--- What is needed ---
Filter the records for lines holding the string "answer".

--- Data provided ---
□ □ □
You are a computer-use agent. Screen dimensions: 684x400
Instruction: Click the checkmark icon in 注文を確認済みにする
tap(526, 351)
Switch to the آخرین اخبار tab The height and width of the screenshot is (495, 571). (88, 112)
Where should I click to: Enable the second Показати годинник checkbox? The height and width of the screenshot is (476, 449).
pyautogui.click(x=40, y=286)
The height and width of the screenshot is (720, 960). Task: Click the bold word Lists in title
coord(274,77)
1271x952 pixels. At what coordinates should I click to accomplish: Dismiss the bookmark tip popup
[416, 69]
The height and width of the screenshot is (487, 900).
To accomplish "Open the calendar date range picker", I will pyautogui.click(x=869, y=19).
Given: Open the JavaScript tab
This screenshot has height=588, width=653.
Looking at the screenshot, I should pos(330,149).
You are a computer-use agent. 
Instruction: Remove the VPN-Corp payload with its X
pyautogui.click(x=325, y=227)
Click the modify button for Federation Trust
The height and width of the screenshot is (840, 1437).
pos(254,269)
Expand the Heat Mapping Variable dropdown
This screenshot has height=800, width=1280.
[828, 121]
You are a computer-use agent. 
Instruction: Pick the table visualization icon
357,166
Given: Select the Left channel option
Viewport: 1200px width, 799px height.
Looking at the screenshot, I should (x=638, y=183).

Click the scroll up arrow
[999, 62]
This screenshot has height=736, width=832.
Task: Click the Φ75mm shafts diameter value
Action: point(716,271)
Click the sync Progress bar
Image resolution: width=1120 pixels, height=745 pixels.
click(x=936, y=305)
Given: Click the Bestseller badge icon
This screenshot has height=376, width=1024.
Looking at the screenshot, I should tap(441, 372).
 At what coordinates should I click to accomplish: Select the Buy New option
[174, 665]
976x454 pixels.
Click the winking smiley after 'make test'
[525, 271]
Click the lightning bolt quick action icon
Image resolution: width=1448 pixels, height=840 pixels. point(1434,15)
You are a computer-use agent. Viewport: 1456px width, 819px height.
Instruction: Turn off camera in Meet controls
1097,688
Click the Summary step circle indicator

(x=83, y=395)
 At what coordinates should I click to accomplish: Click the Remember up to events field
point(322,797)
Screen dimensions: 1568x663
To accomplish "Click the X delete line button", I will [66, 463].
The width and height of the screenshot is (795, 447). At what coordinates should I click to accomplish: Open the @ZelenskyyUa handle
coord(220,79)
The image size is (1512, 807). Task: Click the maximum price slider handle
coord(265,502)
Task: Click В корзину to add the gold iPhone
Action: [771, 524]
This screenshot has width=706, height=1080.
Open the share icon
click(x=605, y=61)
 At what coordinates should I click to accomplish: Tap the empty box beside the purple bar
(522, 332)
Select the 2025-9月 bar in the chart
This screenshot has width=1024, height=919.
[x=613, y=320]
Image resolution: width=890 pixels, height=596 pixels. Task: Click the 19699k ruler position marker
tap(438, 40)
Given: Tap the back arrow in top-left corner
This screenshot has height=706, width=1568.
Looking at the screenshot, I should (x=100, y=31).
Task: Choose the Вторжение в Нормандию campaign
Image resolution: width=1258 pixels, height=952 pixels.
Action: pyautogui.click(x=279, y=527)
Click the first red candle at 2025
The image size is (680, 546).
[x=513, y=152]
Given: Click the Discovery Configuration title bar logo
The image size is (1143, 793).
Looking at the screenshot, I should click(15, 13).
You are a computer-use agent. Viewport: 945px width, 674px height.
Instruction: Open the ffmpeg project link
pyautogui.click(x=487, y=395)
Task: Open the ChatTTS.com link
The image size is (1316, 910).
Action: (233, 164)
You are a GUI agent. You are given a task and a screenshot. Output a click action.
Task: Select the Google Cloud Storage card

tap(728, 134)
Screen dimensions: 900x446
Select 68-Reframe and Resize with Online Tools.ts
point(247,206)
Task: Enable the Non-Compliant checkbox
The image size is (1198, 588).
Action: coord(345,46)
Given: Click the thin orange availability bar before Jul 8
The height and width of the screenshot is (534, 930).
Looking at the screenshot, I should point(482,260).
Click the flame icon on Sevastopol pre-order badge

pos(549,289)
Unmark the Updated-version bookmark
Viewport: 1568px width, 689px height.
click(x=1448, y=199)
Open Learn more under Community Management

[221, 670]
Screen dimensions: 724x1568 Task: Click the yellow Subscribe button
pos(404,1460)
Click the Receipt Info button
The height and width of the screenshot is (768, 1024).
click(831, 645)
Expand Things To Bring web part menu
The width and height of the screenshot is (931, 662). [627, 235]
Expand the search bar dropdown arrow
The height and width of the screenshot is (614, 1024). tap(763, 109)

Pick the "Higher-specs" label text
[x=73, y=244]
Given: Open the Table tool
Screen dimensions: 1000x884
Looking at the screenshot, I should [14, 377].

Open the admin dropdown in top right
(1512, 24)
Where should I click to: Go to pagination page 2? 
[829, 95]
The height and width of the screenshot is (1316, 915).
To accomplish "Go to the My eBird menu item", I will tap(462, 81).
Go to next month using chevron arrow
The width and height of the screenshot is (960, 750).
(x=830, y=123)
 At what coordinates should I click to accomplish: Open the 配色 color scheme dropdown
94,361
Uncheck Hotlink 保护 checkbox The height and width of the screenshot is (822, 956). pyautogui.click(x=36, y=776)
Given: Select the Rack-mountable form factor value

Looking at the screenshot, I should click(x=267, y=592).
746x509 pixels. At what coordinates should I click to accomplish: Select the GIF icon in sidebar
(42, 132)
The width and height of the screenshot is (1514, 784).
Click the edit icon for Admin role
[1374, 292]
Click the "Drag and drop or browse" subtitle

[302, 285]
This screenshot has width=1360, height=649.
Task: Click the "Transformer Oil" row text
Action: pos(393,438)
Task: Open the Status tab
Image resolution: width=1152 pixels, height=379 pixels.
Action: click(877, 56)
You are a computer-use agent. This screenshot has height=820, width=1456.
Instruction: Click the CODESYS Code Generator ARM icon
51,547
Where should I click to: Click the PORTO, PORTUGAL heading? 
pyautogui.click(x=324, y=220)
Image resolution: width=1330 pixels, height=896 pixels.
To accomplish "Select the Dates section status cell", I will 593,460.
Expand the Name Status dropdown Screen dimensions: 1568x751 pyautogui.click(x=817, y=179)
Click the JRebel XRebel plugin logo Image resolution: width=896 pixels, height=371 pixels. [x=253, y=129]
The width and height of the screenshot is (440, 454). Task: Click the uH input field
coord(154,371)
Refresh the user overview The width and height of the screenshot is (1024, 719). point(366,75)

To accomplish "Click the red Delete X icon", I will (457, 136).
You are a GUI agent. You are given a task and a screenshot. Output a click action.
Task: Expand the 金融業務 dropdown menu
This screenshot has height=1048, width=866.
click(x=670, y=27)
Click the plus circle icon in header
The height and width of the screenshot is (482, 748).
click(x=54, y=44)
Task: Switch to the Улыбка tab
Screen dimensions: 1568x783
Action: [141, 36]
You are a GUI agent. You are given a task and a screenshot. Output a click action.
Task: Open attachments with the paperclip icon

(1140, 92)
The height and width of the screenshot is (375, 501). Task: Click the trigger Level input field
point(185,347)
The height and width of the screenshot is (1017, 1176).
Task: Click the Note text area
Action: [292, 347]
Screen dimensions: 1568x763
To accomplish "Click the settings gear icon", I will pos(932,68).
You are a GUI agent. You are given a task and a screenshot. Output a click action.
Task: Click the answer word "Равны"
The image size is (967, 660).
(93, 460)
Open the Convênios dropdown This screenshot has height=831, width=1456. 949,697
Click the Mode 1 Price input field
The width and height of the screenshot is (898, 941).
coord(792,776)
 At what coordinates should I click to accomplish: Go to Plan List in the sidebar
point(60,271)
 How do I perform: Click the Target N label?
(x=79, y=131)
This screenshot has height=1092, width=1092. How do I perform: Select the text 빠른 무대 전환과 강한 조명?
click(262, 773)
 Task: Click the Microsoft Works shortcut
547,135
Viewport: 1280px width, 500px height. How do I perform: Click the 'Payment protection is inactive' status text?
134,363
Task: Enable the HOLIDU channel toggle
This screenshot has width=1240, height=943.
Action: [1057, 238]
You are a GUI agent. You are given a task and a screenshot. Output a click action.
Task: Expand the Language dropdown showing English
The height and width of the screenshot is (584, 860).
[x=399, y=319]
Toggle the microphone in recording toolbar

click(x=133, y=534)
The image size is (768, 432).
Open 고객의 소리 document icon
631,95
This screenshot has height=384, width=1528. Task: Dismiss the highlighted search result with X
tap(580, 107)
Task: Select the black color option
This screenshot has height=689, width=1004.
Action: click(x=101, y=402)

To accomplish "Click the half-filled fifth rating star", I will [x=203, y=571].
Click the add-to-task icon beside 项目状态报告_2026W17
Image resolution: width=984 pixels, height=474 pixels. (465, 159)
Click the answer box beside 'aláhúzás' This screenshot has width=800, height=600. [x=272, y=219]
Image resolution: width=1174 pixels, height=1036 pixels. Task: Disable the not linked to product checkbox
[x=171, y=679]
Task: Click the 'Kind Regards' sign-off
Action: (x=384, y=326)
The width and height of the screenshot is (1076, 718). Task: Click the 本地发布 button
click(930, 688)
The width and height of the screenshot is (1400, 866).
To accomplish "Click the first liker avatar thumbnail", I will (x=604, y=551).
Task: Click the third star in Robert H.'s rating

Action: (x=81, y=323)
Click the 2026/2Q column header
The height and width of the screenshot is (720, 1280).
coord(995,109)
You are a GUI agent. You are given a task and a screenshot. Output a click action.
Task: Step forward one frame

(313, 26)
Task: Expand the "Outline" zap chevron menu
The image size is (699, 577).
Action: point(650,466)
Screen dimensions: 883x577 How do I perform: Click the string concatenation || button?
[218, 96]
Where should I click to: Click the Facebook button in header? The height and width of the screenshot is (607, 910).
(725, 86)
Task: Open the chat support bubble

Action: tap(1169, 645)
□ □ □
--- Response for this exercise ---
Task: Click the answer word "Равны"
Click the answer box beside 'aláhúzás' This screenshot has width=800, height=600. [x=272, y=219]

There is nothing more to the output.